Un año más tarde, Trump desató la guerra comercial con China con la pretensión de reducir el déficit bilateral mantenido con el gigante asiático y proteger la industria norteamericana. No consiguió ninguna de las dos cosas. Pekín supo adaptarse a la situación, adoptando estratégicamente sus propias represalias, mientras seguía ocupando espacio en las estructuras multilaterales y multiplicaba su influencia en las naciones del Sur Global. Trump rompió, eso sí, la continuidad de una política hacia China que había durado décadas, y—sobre las bases de ese cambio—su sucesor, Joe Biden, avanzó en la construcción de una estrategia competitiva que se extendió al terreno tecnológico, pero integrando siempre a socios y aliados. Además de la convicción de que Estados Unidos no puede por sí solo equilibrar a una China en ascenso, la guerra de Ucrania había hecho evidente que la seguridad europea y la seguridad asiática ya no eran esferas separadas. De ahí las referencias a la República Popular en el concepto estratégico de la OTAN aprobado en Madrid en 2022.

Cuando, en su segunda presidencia, Trump apuesta por acabar con la unidad transatlántica, la tormenta que ha provocado no se limita a los europeos. La traición de Ucrania y el abandono Viejo Continente, y su sustitución por una aproximación al Kremlin, no dejará de afectar necesariamente a la región del Indo-Pacífico. Los hechos y declaraciones de estos días (de manera explícita, la intervención del secretario de Defensa en la Conferencia de Seguridad de Múnich), confirman que, entre las voces discordantes de los asesores del presidente, pueden haberse impuesto las de quienes propugnan concentrar toda la atención en China. A la cabeza de ellos se encuentra Elbridge Colby, uno de los principales autores de la Estrategia de Defensa Nacional de 2018, y pendiente aún de su previsible confirmación como uno de los más altos cargos del Pentágono.

En su libro The Strategy of Denial: American Defense in an Age of Great Power Conflict (Yale University Press, 2021), Colby escribe que, una vez que el orden unipolar liderado por Washington es historia y la rivalidad entre las grandes potencias está de regreso, la seguridad (y el estatus) de Estados Unidos demandan una estrategia orientada como prioridad central a evitar la hegemonía de China en Asia. Lo que implica, según su visión de las cosas, que son los europeos los que deben ocuparse de su propia seguridad (Rusia es una amenaza sólo para ellos).

Intentar separar a Rusia y China es un objetivo lógico para los intereses norteamericanos, pero si el precio pasa por traicionar al Viejo Continente e ignorar las reglas de la convivencia internacional, algunas de sus consecuencias se volverán contra Estados Unidos. El mundo de hoy es muy diferente del de hace medio siglo, cuando Nixon y Kissinger quebraron el bloque comunista, y aún más de la época del Congreso de Viena que, a partir de 1815, propició un largo período de estabilidad tras las guerras napoleónicas mediante el establecimiento de un directorio de grandes potencias (modelo del que Putin se declara ferviente admirador). Trastocar la estructura de seguridad europea para pactar con Moscú en un contexto de múltiples interdependencias globales puede no beneficiar a Estados Unidos de la manera que esperan los estrategas de la actual administración.

Y no sólo porque se acrecienta el riesgo de procesos destructivos en el Viejo Continente, además de una reconfiguración del equilibrio euroasiático: también por los efectos sobre China. Que Pekín necesite mantener a Putin en el poder no significa que le satisfaga el giro norteamericano hacia Moscú. Xi Jinping no comparte el desdén de Trump y Putin hacia las reglas, ni la hostilidad de ambos hacia el libre comercio. Tampoco es partidario de darle un trato de igual a una Rusia que, pese a cumplir una función para los intereses chinos, es considerada como una potencia de menor calibre. La voluntad trumpiana de romper el statu quo es evidente; haber medido sus consecuencias lo es mucho menos. China está preparada para hacérselo ver.

→ MATERIAL PROPORCIONADO:

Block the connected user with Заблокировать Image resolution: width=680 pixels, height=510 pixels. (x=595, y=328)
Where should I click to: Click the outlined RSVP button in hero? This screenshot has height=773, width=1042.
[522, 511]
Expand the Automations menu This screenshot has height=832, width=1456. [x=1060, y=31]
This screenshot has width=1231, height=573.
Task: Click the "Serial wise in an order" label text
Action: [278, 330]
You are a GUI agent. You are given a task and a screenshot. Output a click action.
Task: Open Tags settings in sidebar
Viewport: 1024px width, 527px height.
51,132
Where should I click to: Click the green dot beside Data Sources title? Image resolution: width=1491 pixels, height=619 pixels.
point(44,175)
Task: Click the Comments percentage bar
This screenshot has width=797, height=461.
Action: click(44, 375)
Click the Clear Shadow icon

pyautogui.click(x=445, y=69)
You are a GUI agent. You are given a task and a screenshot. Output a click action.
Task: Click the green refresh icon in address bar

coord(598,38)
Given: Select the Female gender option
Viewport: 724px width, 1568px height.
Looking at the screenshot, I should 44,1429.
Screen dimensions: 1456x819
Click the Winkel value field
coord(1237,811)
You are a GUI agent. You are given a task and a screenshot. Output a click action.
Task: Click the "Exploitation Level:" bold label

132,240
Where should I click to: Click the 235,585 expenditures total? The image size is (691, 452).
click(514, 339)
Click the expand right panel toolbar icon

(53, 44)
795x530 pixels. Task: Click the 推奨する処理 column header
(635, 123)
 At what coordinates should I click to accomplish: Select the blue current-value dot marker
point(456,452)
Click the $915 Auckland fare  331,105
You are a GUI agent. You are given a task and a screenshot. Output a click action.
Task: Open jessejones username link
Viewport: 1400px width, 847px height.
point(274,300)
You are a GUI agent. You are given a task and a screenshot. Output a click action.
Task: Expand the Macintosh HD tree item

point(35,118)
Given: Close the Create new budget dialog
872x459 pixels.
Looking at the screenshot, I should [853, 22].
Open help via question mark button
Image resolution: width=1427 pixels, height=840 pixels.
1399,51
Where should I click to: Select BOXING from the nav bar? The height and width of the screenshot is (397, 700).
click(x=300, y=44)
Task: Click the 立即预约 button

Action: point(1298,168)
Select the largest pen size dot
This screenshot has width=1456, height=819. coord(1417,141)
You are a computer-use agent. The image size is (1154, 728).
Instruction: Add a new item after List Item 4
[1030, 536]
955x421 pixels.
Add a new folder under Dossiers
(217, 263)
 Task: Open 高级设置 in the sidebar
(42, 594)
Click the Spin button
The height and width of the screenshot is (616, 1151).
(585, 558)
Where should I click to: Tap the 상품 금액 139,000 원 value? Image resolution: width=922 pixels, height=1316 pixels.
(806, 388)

→ INSTRUCCIONES:
1. Enumera todas las personas que el fragmento sobre la rivalidad entre Estados Unidos y China menciona por su nombre.
2. Duplica la parte de los registros que empieza con la línea que contiene "Task: Open 高级设置 in the sidebar" y termina con el final de los registros. Incluye ambos extremos.

→ SOLUCIONES:
1.
- Trump
- Joe Biden
- Elbridge Colby
- Nixon
- Kissinger
- Putin
- Xi Jinping

2.
 Task: Open 高级设置 in the sidebar
(42, 594)
Click the Spin button
The height and width of the screenshot is (616, 1151).
(585, 558)
Where should I click to: Tap the 상품 금액 139,000 원 value? Image resolution: width=922 pixels, height=1316 pixels.
(806, 388)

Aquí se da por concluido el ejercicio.